------ Data for this task ------

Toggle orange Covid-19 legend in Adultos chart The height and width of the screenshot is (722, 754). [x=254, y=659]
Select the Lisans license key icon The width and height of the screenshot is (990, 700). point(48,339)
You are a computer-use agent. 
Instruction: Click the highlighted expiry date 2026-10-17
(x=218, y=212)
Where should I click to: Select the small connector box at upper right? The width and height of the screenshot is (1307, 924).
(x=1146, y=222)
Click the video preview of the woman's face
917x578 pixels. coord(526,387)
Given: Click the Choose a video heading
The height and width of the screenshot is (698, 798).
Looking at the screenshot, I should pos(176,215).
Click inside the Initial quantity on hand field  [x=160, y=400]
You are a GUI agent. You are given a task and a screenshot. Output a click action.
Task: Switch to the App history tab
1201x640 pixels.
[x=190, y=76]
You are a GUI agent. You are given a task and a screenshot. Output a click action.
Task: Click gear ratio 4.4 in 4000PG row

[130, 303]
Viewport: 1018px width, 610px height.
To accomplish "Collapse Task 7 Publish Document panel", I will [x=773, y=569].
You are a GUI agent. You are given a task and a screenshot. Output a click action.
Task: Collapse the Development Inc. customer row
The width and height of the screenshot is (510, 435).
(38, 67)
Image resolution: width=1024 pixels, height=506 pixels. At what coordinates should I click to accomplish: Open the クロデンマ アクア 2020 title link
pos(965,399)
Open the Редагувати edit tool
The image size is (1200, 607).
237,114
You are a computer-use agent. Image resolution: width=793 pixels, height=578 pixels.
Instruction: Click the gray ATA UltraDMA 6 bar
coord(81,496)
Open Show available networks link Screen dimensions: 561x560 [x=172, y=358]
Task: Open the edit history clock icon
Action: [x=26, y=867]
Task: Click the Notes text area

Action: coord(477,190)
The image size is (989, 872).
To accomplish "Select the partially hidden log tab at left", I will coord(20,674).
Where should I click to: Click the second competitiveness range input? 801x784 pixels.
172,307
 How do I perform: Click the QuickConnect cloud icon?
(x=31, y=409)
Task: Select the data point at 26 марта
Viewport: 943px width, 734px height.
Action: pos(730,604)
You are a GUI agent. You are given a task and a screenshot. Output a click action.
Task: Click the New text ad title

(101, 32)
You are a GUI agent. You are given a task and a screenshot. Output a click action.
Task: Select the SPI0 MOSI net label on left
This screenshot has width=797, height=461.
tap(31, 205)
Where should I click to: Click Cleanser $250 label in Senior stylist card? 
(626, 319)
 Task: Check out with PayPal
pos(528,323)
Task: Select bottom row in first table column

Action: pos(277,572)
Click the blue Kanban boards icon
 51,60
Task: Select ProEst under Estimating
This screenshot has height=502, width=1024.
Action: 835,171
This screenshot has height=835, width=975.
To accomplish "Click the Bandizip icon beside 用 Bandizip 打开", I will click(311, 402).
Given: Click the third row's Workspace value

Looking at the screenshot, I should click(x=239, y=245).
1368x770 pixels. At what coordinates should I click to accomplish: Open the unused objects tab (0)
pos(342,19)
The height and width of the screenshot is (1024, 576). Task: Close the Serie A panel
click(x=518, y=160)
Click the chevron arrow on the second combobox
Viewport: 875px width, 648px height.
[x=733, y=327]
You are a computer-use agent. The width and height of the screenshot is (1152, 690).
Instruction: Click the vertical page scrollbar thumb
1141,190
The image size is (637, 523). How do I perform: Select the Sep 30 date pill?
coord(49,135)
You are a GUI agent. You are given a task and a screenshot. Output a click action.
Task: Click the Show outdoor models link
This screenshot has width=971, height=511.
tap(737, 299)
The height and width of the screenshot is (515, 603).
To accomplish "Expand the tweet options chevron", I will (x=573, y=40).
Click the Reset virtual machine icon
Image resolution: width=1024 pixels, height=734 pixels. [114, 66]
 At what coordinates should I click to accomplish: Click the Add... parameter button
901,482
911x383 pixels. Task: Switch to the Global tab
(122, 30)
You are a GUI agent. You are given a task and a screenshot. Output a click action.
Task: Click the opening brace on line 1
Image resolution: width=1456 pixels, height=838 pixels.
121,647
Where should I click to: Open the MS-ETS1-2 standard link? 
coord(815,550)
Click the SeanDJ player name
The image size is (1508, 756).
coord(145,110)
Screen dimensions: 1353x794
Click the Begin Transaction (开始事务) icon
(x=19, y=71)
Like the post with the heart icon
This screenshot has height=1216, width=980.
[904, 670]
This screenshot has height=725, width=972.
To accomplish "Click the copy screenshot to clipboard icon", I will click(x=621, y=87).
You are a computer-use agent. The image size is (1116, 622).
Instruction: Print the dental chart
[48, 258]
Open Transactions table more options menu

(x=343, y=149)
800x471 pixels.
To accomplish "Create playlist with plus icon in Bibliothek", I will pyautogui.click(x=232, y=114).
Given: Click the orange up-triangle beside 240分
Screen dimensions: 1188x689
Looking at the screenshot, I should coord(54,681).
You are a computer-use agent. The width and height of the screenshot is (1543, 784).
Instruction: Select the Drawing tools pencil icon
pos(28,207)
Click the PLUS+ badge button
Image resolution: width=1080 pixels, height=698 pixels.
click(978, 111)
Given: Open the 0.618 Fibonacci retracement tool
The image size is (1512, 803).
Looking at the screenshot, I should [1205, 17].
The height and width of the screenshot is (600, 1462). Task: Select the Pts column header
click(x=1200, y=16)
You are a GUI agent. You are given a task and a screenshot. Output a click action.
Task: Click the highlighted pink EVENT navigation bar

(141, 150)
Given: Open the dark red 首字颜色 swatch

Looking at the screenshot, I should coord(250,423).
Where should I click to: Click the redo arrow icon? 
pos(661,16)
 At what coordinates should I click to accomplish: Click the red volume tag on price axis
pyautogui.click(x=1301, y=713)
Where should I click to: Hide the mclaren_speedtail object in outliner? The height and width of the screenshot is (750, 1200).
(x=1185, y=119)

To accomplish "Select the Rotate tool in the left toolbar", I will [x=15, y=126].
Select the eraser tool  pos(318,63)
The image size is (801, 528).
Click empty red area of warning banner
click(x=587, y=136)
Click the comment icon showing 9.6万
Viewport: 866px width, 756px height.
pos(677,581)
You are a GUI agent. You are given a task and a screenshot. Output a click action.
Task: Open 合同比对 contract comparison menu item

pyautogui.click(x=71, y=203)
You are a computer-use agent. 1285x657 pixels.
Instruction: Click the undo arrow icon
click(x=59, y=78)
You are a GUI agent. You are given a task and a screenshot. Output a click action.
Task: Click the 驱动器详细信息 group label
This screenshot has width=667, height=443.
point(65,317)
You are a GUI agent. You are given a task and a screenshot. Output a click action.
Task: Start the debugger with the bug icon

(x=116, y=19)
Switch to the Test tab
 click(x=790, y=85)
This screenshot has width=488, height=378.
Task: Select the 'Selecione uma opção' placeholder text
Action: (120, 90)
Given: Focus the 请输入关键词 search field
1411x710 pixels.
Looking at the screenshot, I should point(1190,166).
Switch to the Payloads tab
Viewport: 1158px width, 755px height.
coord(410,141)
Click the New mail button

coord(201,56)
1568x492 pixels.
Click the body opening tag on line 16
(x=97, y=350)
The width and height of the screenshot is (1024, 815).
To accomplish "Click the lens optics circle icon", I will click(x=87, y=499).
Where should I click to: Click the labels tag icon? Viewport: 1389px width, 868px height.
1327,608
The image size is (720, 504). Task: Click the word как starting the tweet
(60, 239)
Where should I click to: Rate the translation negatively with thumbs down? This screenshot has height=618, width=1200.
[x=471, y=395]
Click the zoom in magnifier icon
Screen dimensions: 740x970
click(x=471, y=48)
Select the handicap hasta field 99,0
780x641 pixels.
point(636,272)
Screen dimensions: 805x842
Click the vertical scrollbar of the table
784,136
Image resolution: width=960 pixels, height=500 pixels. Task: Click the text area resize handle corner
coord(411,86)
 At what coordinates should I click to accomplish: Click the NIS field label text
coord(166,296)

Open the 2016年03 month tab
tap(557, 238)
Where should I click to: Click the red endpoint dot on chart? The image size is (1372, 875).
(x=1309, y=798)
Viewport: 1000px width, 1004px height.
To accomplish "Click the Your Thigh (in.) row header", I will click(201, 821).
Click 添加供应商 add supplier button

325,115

------

Your goal:
Each line in the entries above that includes the string "Collapse" should be extracted.

Solution to this exercise:
To accomplish "Collapse Task 7 Publish Document panel", I will [x=773, y=569].
Task: Collapse the Development Inc. customer row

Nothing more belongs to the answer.